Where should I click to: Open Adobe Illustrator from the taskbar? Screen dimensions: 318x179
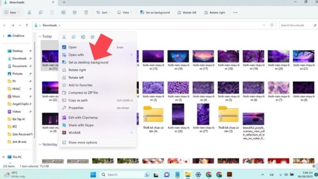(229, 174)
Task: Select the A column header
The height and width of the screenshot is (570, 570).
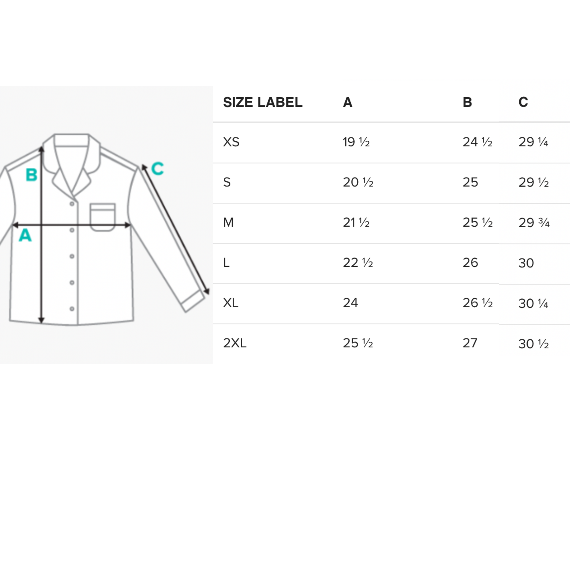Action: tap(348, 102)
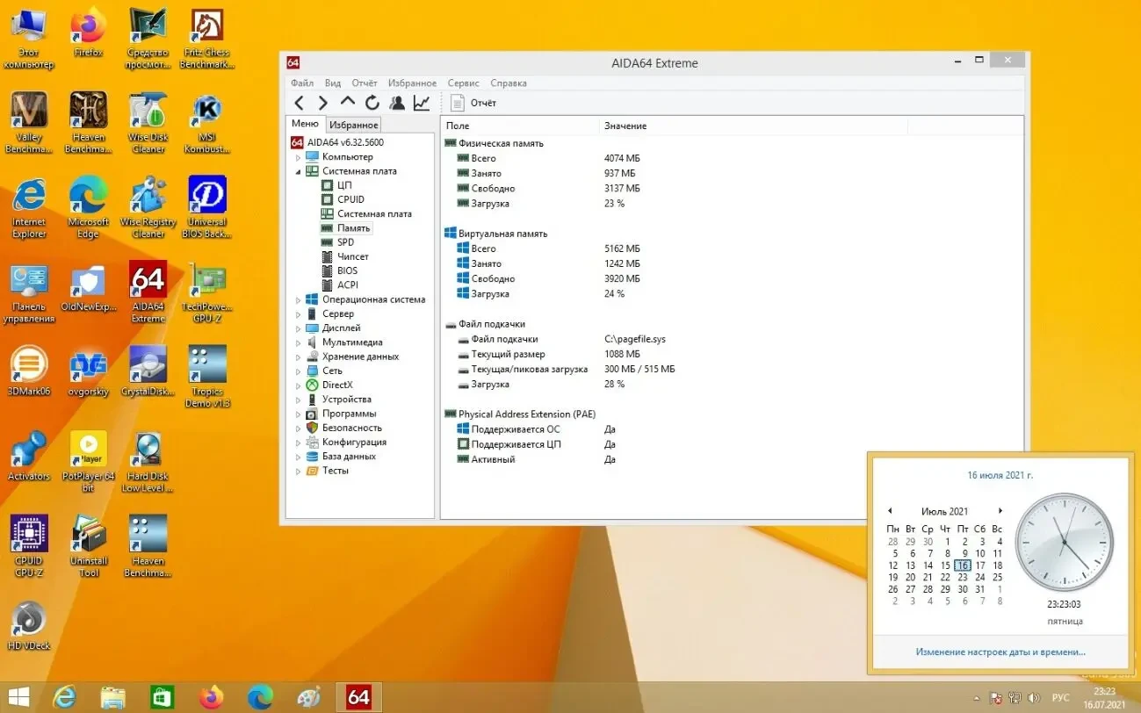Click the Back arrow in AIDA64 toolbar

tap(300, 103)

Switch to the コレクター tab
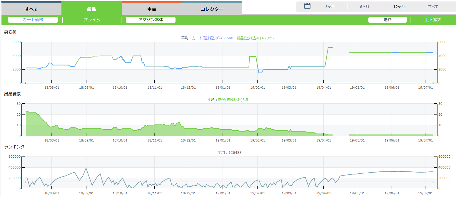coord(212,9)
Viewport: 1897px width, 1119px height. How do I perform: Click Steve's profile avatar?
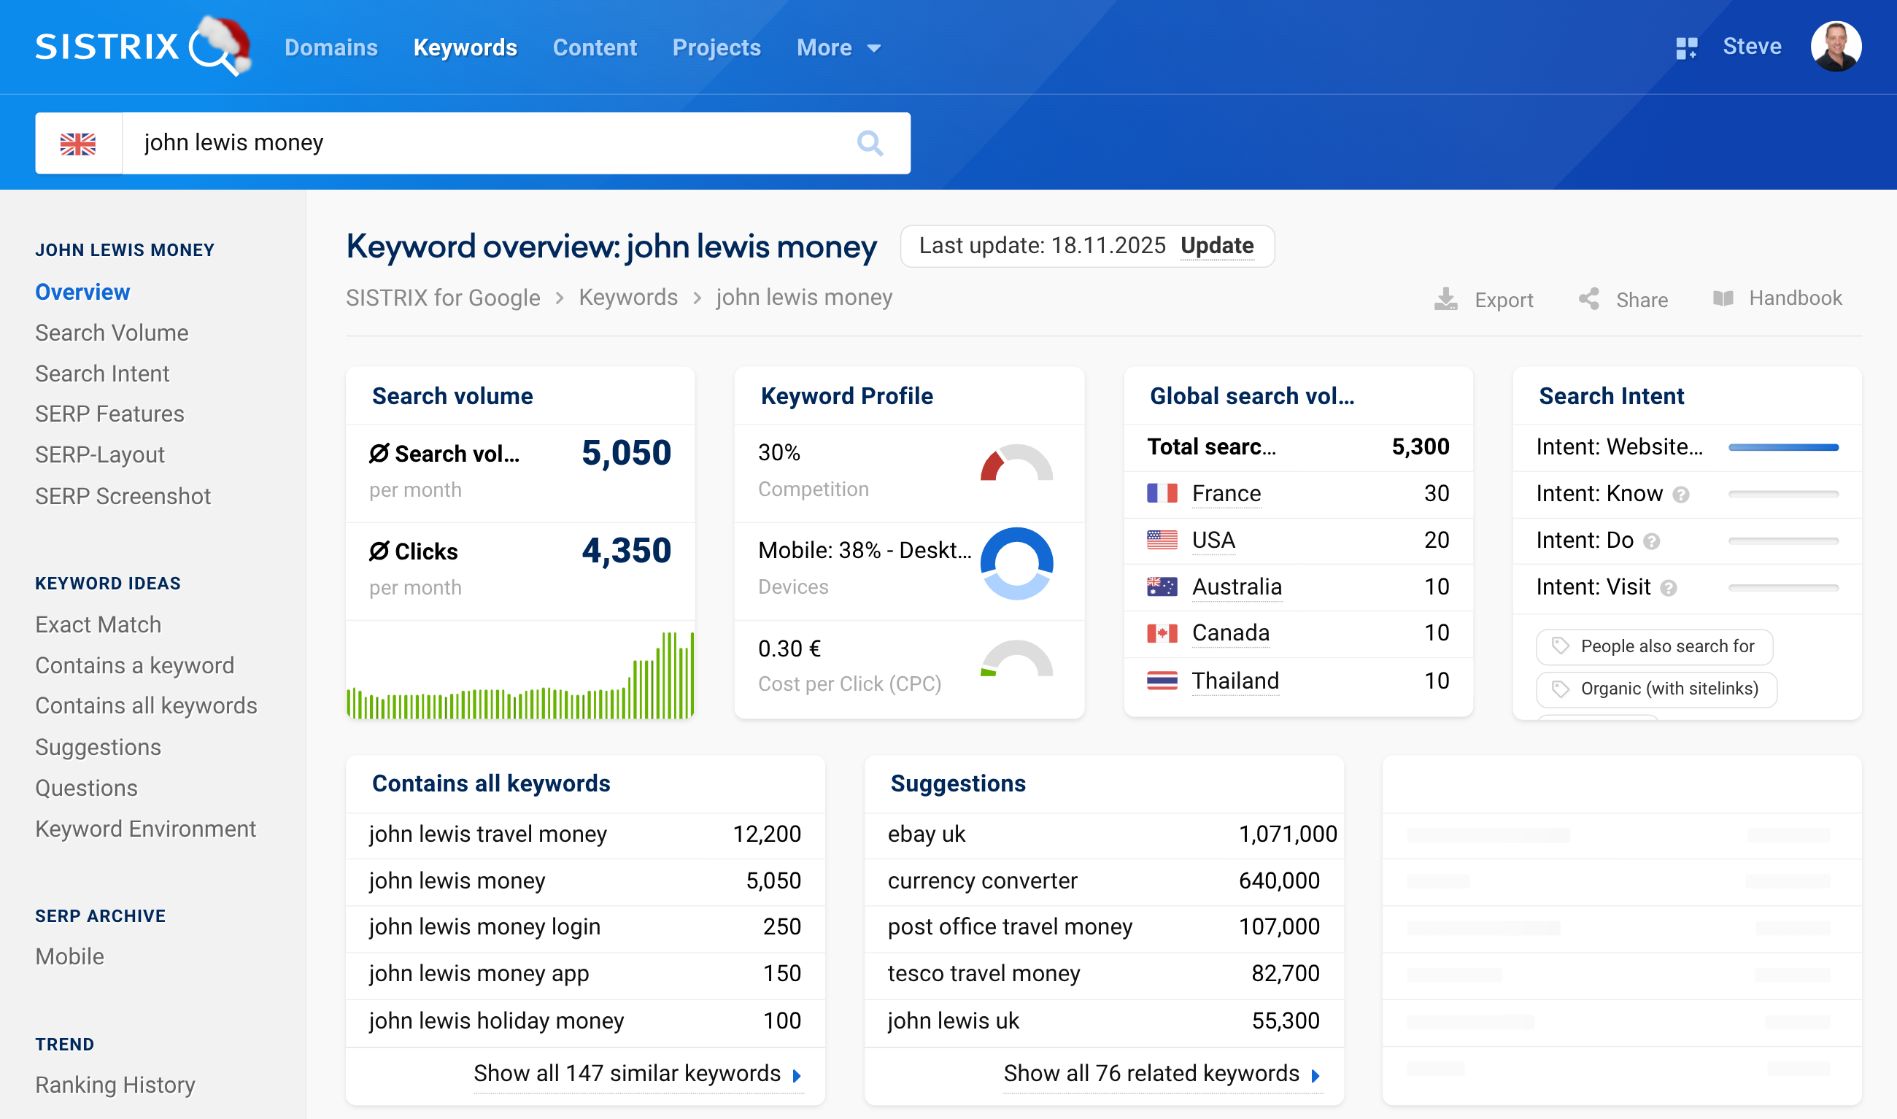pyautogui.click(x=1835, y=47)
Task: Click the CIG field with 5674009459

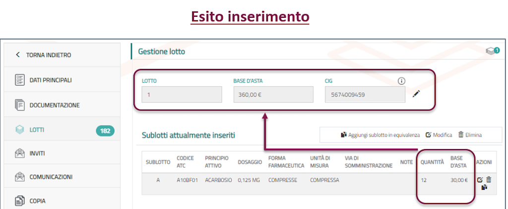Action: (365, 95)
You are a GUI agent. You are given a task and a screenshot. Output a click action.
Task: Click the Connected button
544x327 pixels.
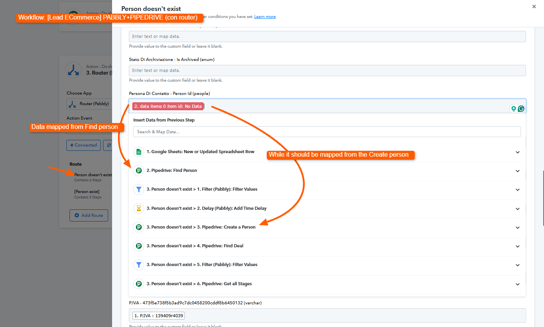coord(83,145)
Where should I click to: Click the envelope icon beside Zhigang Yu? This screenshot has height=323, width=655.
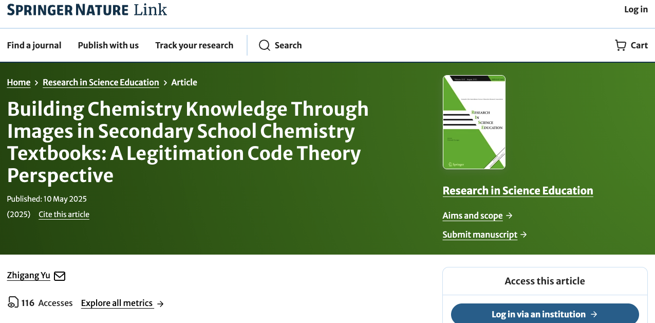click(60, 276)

──────────

Problem statement:
Can you write out every one of the records above line for line, without changing a word, and leave out the pictures?

Response below:
Where should I click to: Open Adobe Illustrator from the taskbar? Screen dimensions: 318x179
(229, 174)
Task: Select the A column header
The height and width of the screenshot is (570, 570).
Action: tap(348, 102)
Click the Back arrow in AIDA64 toolbar

tap(300, 103)

Switch to the コレクター tab
coord(212,9)
Viewport: 1897px width, 1119px height. How do I perform: Click Steve's profile avatar?
pyautogui.click(x=1835, y=47)
Task: Click the CIG field with 5674009459

Action: (365, 95)
You are a GUI agent. You are given a task and a screenshot. Output a click action.
Task: Click the Connected button
544x327 pixels.
coord(83,145)
Where should I click to: Click the envelope icon beside Zhigang Yu? This screenshot has height=323, width=655.
click(60, 276)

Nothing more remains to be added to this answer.